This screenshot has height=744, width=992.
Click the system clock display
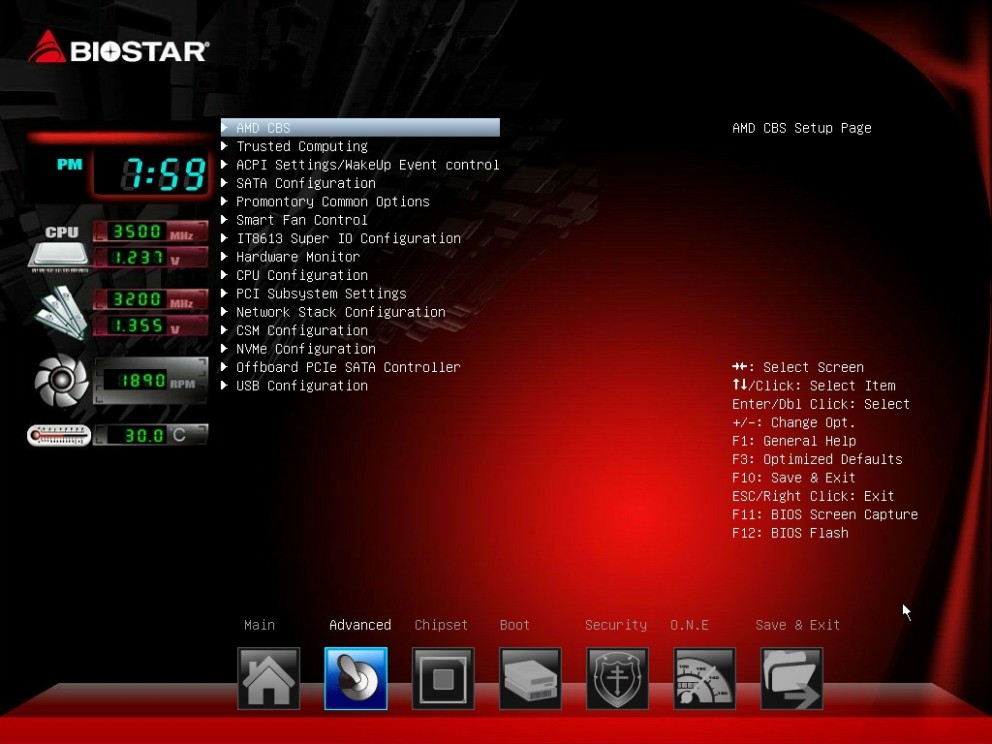150,175
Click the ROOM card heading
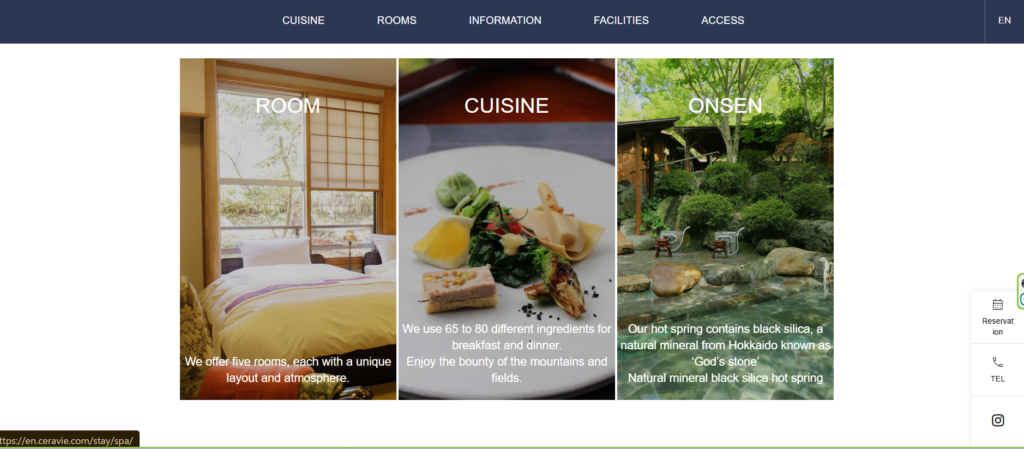Viewport: 1024px width, 449px height. pos(287,106)
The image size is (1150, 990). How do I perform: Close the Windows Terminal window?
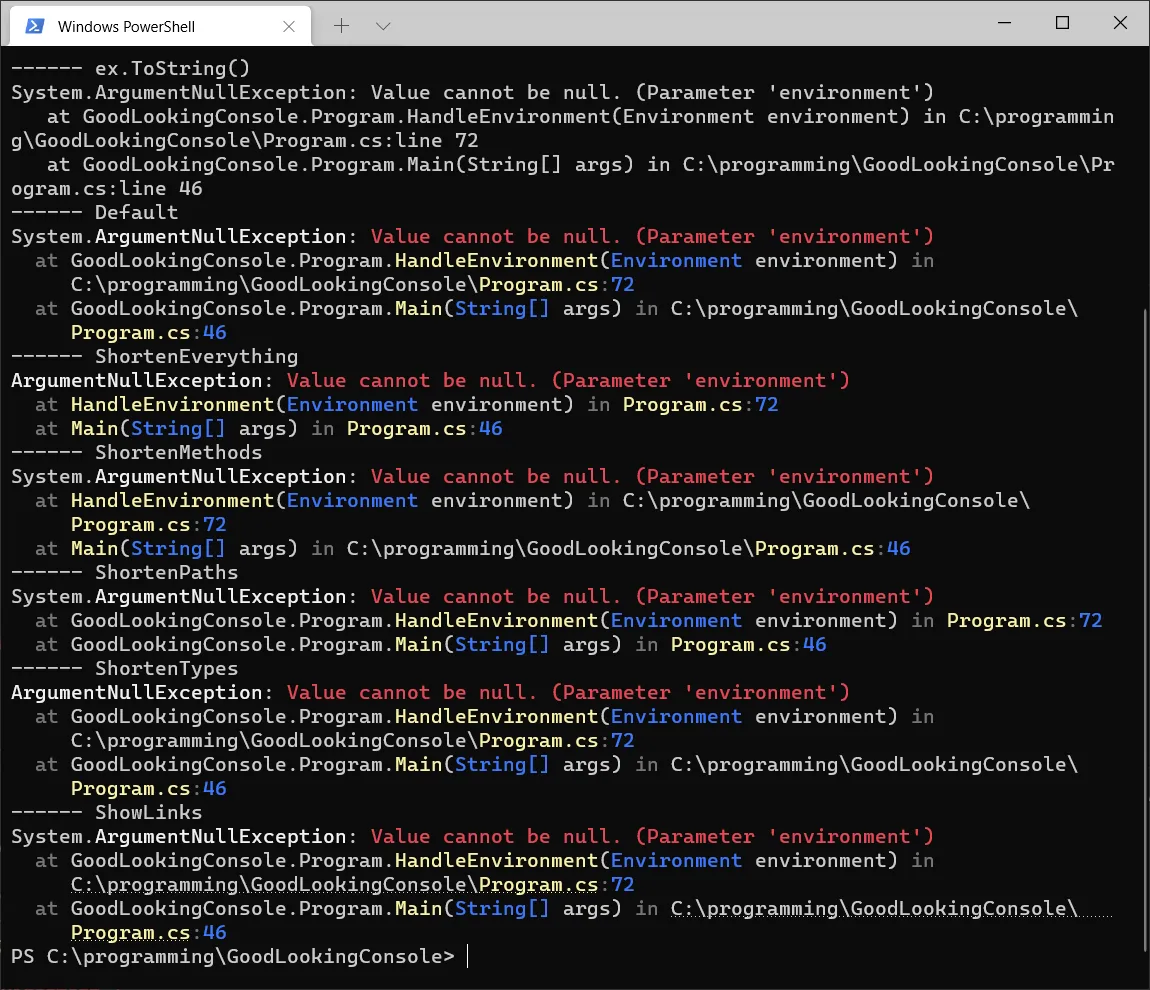(x=1119, y=23)
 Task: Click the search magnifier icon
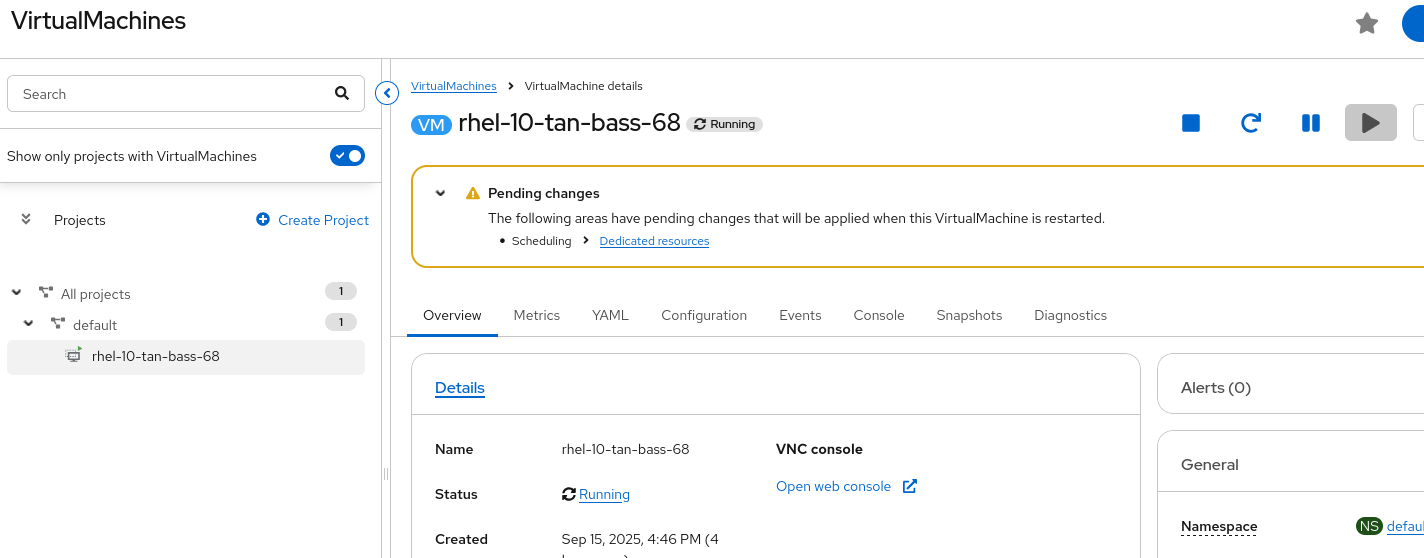pos(342,94)
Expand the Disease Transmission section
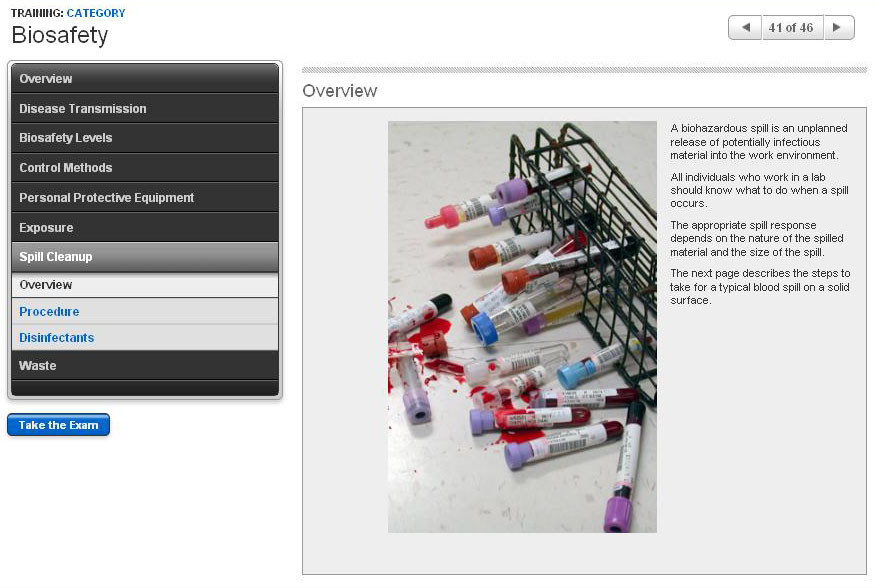Viewport: 877px width, 588px height. point(145,109)
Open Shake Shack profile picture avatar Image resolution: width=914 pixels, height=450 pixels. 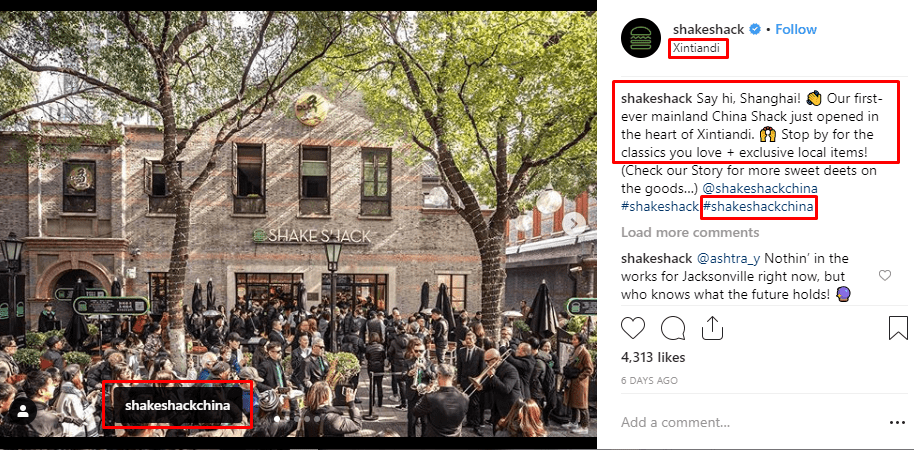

○ ○ ○ ○ ○ ○ ○

Written instruction:
Rewrite all the entries above with every "Click" changed to "Select" and everything else kept the same, leaving out the pictures.

Output of the task:
This screenshot has height=744, width=992.
Select the system clock display
150,175
Select the ROOM card heading
Viewport: 1024px width, 449px height. pos(287,106)
The image size is (1150, 990). How do I perform: Close the Windows Terminal window?
(x=1119, y=23)
 Task: Select the search magnifier icon
pos(342,94)
Expand the Disease Transmission section
Viewport: 877px width, 588px height. point(145,109)
Open Shake Shack profile picture avatar Image resolution: width=914 pixels, height=450 pixels. 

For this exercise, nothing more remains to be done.